Discussion: In another flashback episode, we learn about Lisa’s birth. We’ve previously seen the circumstances of Bart’s birth, and here’s Lisa’s turn. Maggie gets her turn in a future episode.
The ep is chock full of cultural references about living in 1983. The series finale of M*A*S*H has just occurred, the Olympics are around the corner and Homer and Marge need a bigger home to house their growing family. Bart becomes the oldest child and learns that he isn’t the baby of the family anymore. He’s a brat even as a two year old which provides some of the episode’s better moments. Lisa herself is sweet and ever so cute!
Upon original screening, a big deal was made about the famous actress voicing Maggie’s first word, which also happens this episode. The actress was revealed to be Liz Taylor. Now, I just don’t get it. It’s one word, Liz probably got a massive pay cheque for it, and you can’t even tell it’s her. Big whoop. It served as nothing more than hype in an attempt to boost the ratings. It seems to have worked: Neilsen ratings show about 15.5 million people watched this episode on original screening.
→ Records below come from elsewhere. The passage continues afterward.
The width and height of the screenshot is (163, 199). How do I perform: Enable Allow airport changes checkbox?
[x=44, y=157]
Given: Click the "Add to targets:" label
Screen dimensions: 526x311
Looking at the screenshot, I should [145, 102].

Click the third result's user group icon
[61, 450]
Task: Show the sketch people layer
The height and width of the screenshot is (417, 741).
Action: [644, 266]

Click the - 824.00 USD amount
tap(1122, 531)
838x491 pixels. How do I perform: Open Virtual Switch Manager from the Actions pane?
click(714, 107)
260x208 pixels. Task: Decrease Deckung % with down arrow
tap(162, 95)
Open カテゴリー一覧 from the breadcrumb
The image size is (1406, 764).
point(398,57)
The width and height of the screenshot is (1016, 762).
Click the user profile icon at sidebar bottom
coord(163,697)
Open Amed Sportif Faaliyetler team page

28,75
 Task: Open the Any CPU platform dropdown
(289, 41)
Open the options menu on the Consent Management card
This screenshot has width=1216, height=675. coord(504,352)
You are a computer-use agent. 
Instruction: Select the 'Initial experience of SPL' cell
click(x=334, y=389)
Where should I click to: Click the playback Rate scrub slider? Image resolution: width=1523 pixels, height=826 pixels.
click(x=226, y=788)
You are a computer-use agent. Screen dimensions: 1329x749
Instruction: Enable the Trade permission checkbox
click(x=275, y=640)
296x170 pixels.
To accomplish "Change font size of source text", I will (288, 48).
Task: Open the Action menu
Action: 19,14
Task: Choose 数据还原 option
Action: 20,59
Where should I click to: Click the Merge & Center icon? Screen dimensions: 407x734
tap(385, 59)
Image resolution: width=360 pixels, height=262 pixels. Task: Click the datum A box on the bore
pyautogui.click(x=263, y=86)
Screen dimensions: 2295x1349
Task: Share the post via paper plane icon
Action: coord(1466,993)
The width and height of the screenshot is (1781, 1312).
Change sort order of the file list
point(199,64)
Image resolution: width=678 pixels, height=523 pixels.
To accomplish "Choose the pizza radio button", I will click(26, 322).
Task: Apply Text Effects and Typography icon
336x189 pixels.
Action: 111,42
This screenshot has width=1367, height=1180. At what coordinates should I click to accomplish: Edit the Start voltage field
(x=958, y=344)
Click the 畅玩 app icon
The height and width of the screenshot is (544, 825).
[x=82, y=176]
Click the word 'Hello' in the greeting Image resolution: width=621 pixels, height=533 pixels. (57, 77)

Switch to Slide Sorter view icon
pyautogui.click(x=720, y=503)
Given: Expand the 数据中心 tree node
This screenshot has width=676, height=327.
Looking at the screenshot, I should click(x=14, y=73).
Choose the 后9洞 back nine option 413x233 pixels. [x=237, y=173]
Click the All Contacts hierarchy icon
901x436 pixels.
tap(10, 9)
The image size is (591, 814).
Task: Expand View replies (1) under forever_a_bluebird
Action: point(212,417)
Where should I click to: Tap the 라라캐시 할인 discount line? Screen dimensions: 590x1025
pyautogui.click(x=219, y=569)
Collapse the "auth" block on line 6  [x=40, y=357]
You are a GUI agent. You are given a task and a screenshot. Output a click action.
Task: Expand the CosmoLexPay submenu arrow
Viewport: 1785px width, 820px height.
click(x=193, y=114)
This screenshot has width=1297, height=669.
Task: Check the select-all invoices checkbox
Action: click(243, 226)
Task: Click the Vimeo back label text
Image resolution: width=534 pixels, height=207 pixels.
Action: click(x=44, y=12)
Compared to about 14 million for the previous episode and 13 million for the next episode, this one is the standout in terms of ratings for the season.
I love this episode. It’s cute and funny and full of memorable lines. I’m very excited because tomorrow is my absolute favourite episode… but let’s not get ahead of ourselves.
A burp is not an answer
Couch gag: The couch is missing so the family crowd onto a footstool
Director: Jim Reardon
Phil Hartman as Troy McClure
Adam West as himself
Linda Ronstadt as herself
Synopsis: Homer buys a snow plow but has competition from Barney, who has bought his own plow.
Discussion: Firstly, in the interests of keeping things consistent, I’ll be using the American spelling of plow (UK/Australian spelling would be plough).
Secondly, this is one of those episodes that everyone remembers. For me, there was no other contender for the title of this post except Barney’s jingle, as sung by Linda Ronstadt. Who’s singing that jingle in their heads right now? There are a couple of other great lines from the episode, including Barney’s “Come back, diaper! Come back!” as he gave out flyers to passersby. “Kiss my asphalt” was another great line, muttered by Homer as a retort to someone telling him not to scratch her asphalt.
One of the great things about The Simpsons is that it doesn’t have to make sense. There are several scenes which break the laws of physics but are hell funny anyway, such as Homer balancing the truck by moving the radio needle. If you’ve read my first post about how the Simpsons is more “real” than other animated shows, this episode (and many others) harks back to ye olden days when animation did whatever the hell it felt like doing. Not that there’s anything wrong with that- one of the best things about the show is that the characters don’t age. As with so many other shows, when the kids start growing up, they become less cute so the producers pull in random cute kids to fill the void and it never works. Although ratings for the Simpsons have dropped significantly (check the ratings for this episode on Wikipedia as opposed to episodes from say, the twentieth season), it’s not because the kids have outgrown their cuteness. Well, that’s my theory anyway. (For the record, I am in complete agreement with Dead Homer Society that the show has long outlived its greatness and deserves cancellation. Of course, it would be very sad because this show now spans an entire generation (i.e. there are people who have never lived in a world without The Simpsons) but hey, let’s face it, if even diehard fans are over it, it’s time to pull the plug.
But, I digress. Mr Plow is a fantastic episode for many reasons. It has catchy music (and I am a sucker for musical episodes!) and a storyline about best friends who aren’t Bart and Milhouse. Win-win.